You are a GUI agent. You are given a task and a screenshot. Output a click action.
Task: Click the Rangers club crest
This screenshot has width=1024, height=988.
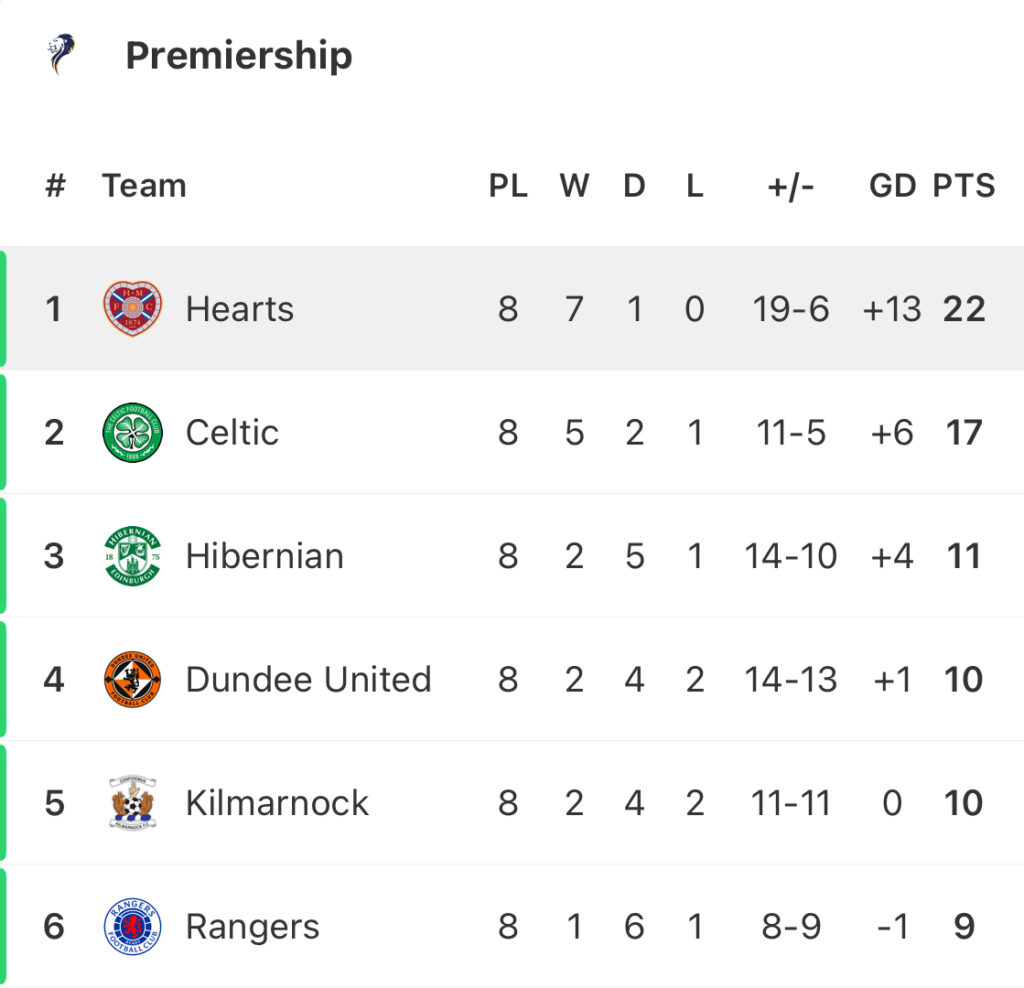[x=133, y=927]
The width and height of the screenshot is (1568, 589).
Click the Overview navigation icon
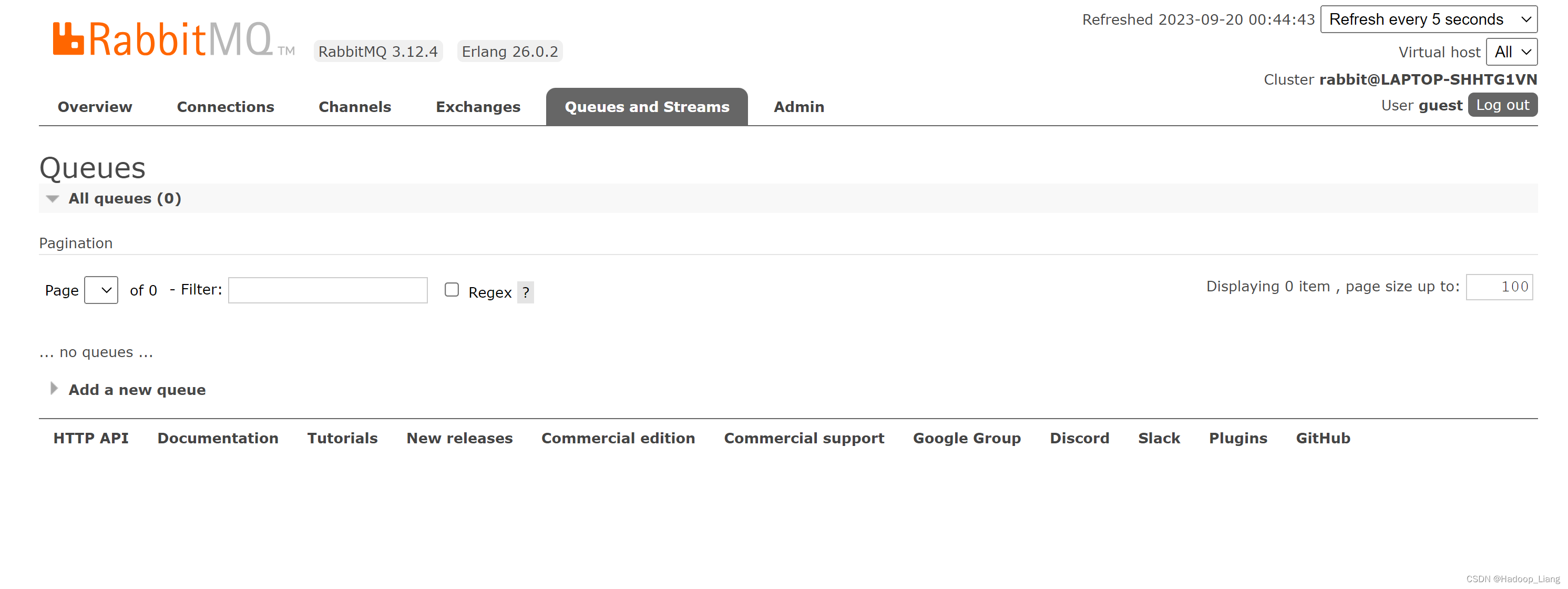(94, 106)
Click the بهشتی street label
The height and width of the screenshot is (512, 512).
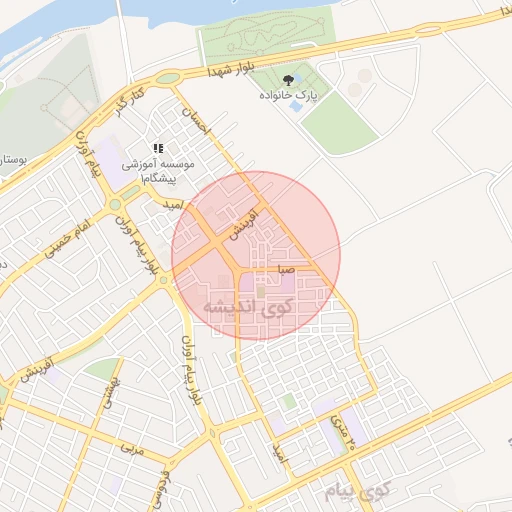(112, 393)
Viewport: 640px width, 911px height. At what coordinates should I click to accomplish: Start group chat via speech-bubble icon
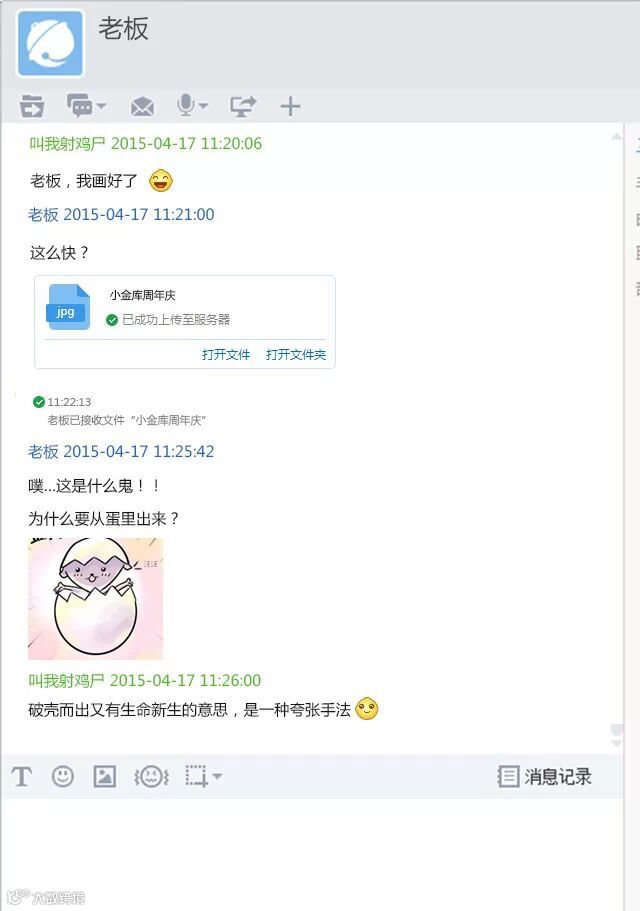(80, 105)
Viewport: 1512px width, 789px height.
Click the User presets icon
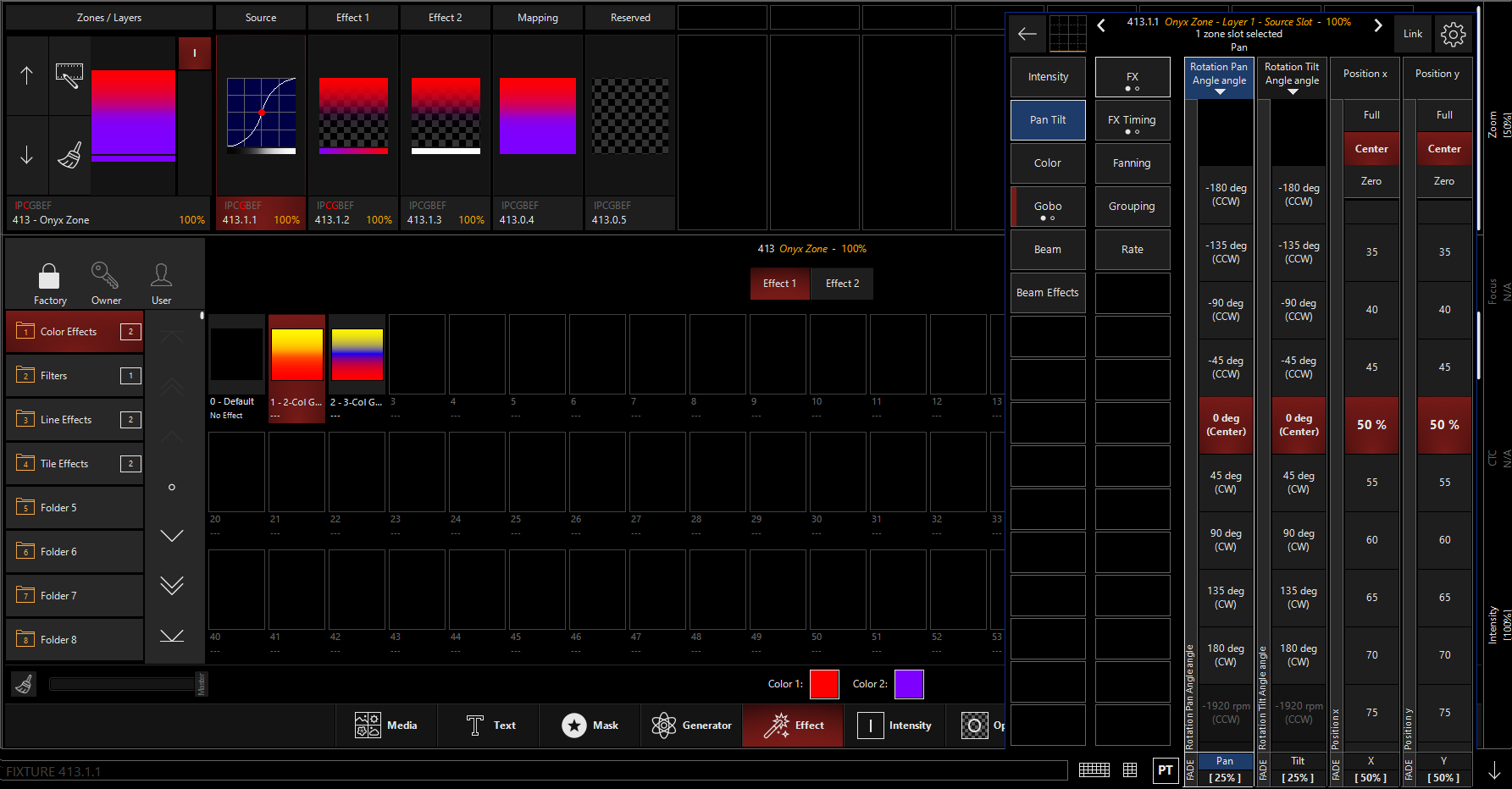point(161,276)
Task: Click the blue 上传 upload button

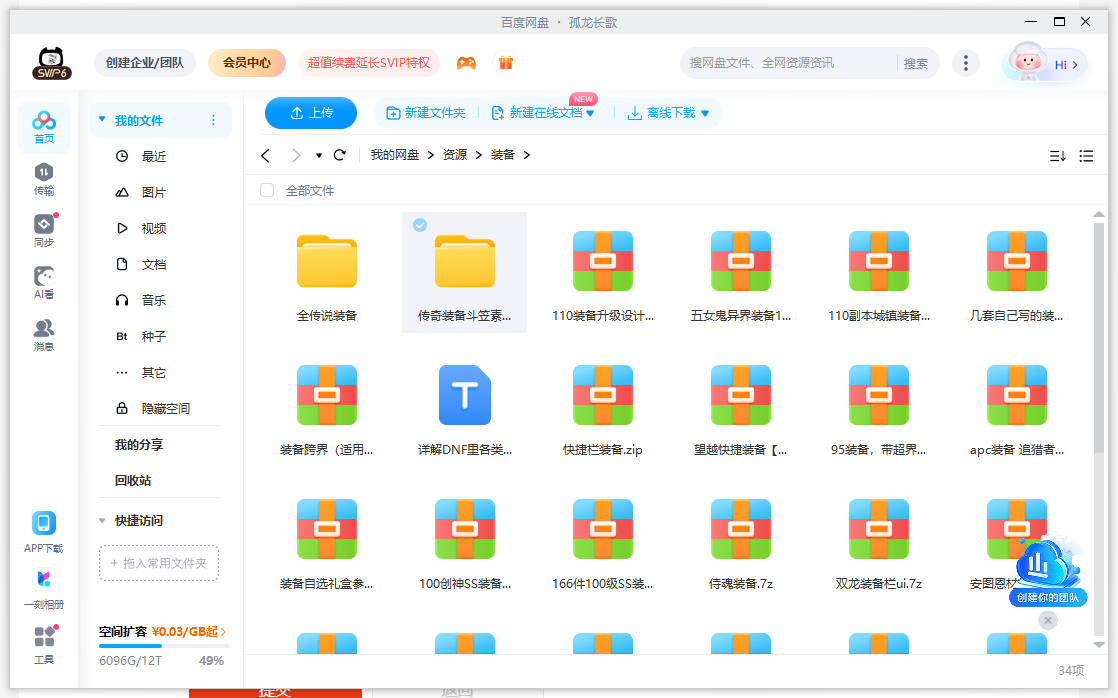Action: point(311,113)
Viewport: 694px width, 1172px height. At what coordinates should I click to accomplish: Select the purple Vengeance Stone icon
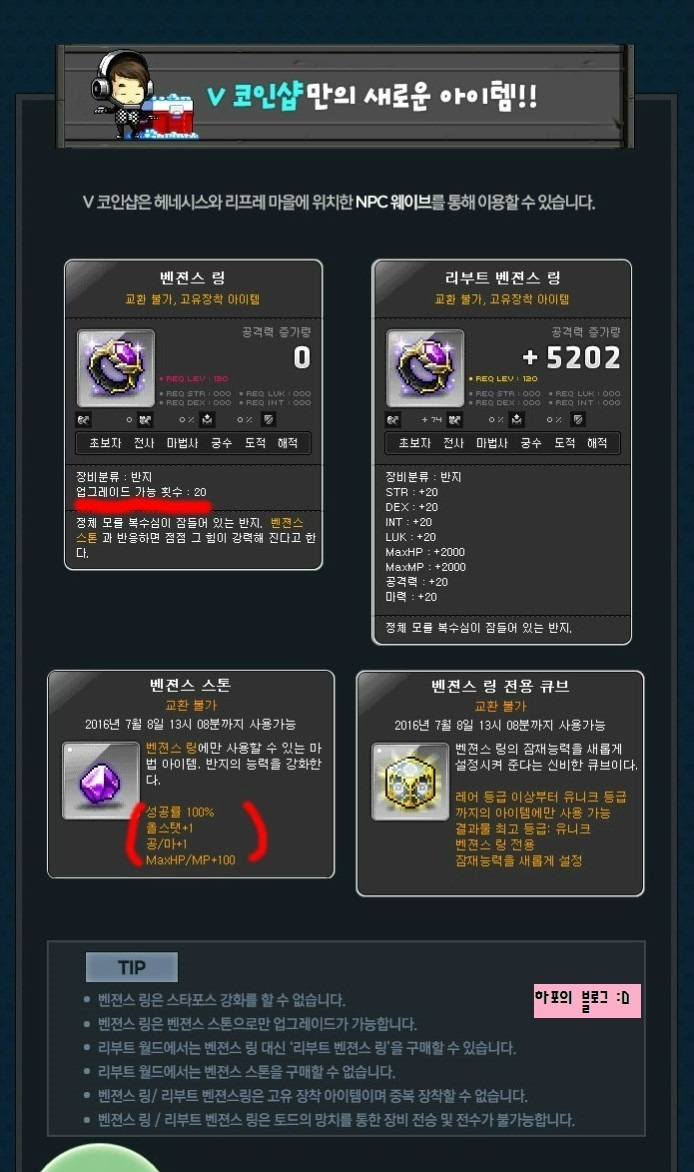tap(100, 780)
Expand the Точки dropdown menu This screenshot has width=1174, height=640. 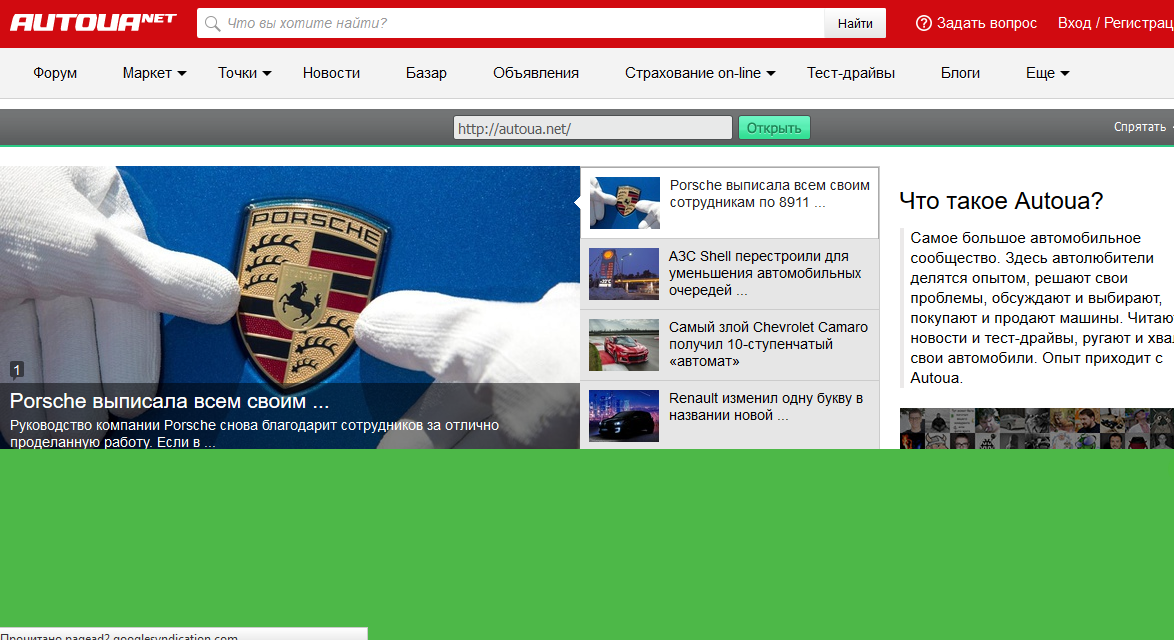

About this exercise -
Before copying, set the pictures aside; then reproduce each entry above exactly.

Exercise output -
You are a GUI agent. You are given a task and a screenshot. Output a click action.
Task: Click the Rangers club crest
This screenshot has width=1024, height=988.
[x=133, y=927]
The width and height of the screenshot is (1568, 589).
Click the Overview navigation icon
(94, 106)
Click the بهشتی street label
The height and width of the screenshot is (512, 512).
(112, 393)
Viewport: 640px width, 911px height. At what coordinates should I click to accomplish: Start group chat via speech-bubble icon
(80, 105)
Viewport: 1512px width, 789px height.
Click the User presets icon
point(161,276)
Task: Click the blue 上传 upload button

Action: point(311,113)
Viewport: 694px width, 1172px height. At what coordinates should I click to accomplish: Select the purple Vengeance Stone icon
tap(100, 780)
Expand the Точки dropdown menu This screenshot has width=1174, height=640. 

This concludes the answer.